B-Tree Indexes
The classic disk-friendly tree, fanout, leaf-page linking, why every relational DBMS defaults to B-tree.
What it is#
A B-tree is a self-balancing, multi-way search tree where every node holds many keys and has many children — typically hundreds — so that the tree stays shallow even at billions of rows. Every relational database in serious production use (PostgreSQL, MySQL/InnoDB, SQL Server, Oracle, SQLite, DB2) defaults to B-tree for primary and secondary indexes because the structure matches how disks and SSDs actually move data: in fixed-size pages, with a strong preference for sequential access within a page and an acceptance that the next page may be anywhere.
The variant nearly everyone actually ships is the B+ tree: internal nodes hold only routing keys (no row data), all the row data lives at the leaf level, and leaf pages are linked in a doubly-linked list so range scans can walk sideways without going back up the tree. When practitioners say “B-tree”, they almost always mean B+ tree.
When to use it#
B-trees are the default. Reach for one when:
- The predicate is equality or range on indexed columns.
WHERE id = ?,WHERE created_at BETWEEN ? AND ?,WHERE email LIKE 'a%'(prefix match) all use a B-tree. - The data is mutable — rows are inserted, updated, and deleted at OLTP rates. B-trees handle in-place updates well; LSM-trees pay a compaction tax for the same workload.
- You need sorted scans in index order — pagination by
ORDER BY created_at, top-N queries, merge joins. The linked leaf level makes these cheap. - Cardinality is moderate-to-high. With low cardinality (a few distinct values), a bitmap index is denser; for unique-or-nearly-unique columns, B-tree dominates.
Avoid a B-tree when the workload is pure append-only writes at very high rate (LSM wins), when the predicate is full-text search (use an inverted index / GIN), when the data is multi-dimensional with range predicates on multiple dimensions (R-tree, GiST), or when you only ever do exact-match lookups at extreme QPS on a low-mutation table (a hash index can edge it out).
How it works#
Structure#
A B+ tree has three levels of node:
[root page] / | \ [internal] [internal] [internal] / | \ ... ... [leaf][leaf][leaf] ←→ [leaf] ←→ [leaf] ... rows rows rows rows rowsEach node is a page — a fixed-size disk block, typically 8 KB in Postgres, 16 KB in InnoDB. A page holds many keys (the “fanout”), so a tree of depth 4 with fanout 250 already addresses 250^4 ≈ 4 billion keys.
Fanout is the lever. Pack more keys per page and the tree gets shallower; every depth level avoided is one fewer disk seek per lookup. Modern engines pack key prefixes, deduplicate within a page, and use variable-length entries to push the fanout as high as the page size allows.
Lookup#
SELECT * FROM users WHERE id = 42 walks the tree:
- Read the root page; binary-search the keys to find the child page covering key 42.
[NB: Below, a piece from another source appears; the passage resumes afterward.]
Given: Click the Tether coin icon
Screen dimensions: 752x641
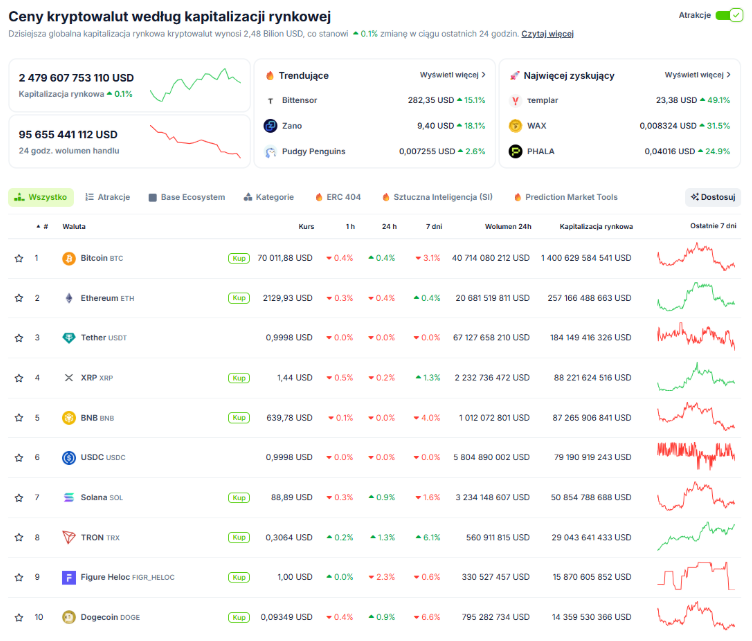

- Read that internal page; binary-search again.
- Repeat until a leaf page.
- The leaf entry holds the row (for a clustered index) or a pointer to the row in the heap (for a secondary index).
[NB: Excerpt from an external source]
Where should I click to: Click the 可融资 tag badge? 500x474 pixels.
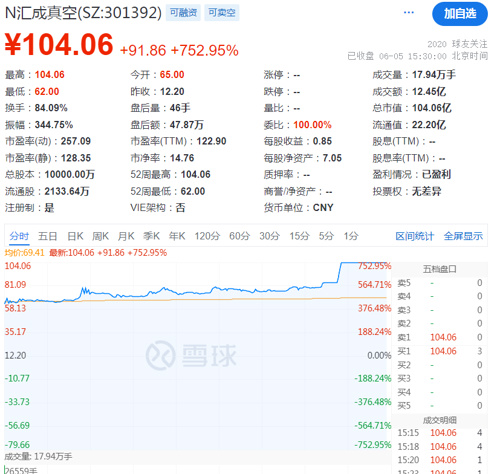183,13
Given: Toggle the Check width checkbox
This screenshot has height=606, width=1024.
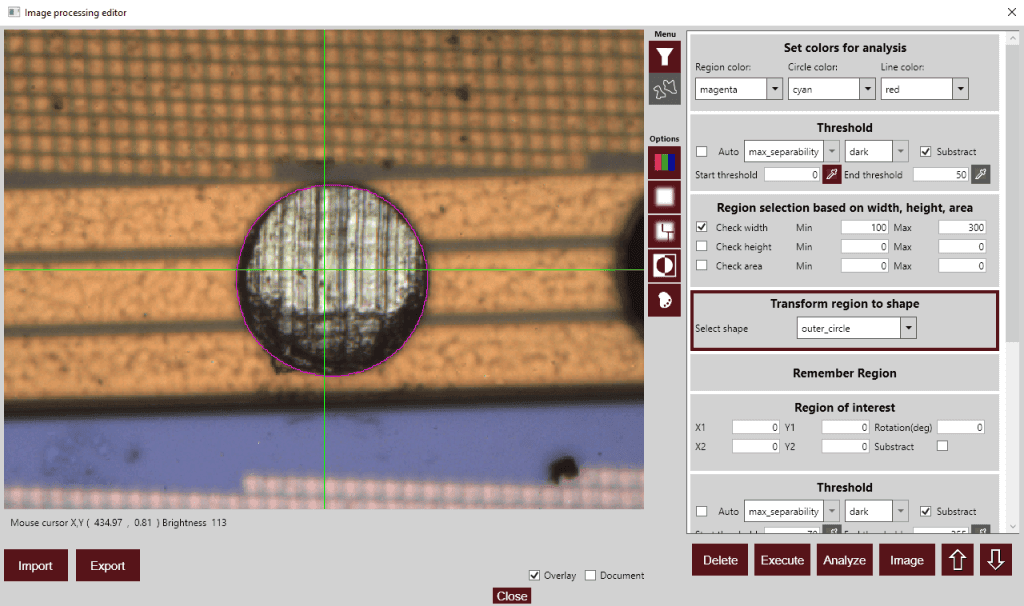Looking at the screenshot, I should click(702, 228).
Depth is log_fanout(N). For N = 10^9 and fanout 250, that’s 4 page reads — and the upper levels almost always live in the buffer cache, so usually only the leaf read actually hits disk.
Insert and split#
When a leaf fills up, it splits in half: half the entries stay, half move to a new sibling page, and the parent gets a routing key pointing at the new sibling. If the parent overflows, it splits too — recursively up to the root, which itself splits and grows the tree by one level. This is the only way a B-tree gets deeper.
Splits are page-level writes. The WAL records them so they survive crashes mid-split.
Range scans#
The leaf-level linked list is what makes range scans cheap. WHERE created_at BETWEEN '2026-01-01' AND '2026-02-01':
- Walk the tree once to find the first matching leaf.
- Follow leaf-to-leaf next-pointers, emitting rows until the upper bound is crossed.
No further tree walks. Throughput is bounded by sequential page I/O on the leaves.
Clustered vs secondary#
A clustered index stores the actual row data in the leaf pages, sorted by the index key. InnoDB always builds the primary key as a clustered index; Postgres builds a heap and treats the primary key as a regular B-tree pointing into it. Clustered indexes make primary-key lookups one page read; secondary indexes need an extra hop to the heap.
A secondary index stores (key → row_locator) pairs in the leaves. The row_locator is the primary key (InnoDB) or the heap tuple identifier (Postgres TID). Looking up by secondary index requires walking the secondary index, then walking the clustered index or heap — two trees, two sets of page reads.
Variants#
- B+ tree — leaves linked, internal nodes hold only routing keys. The shipping default.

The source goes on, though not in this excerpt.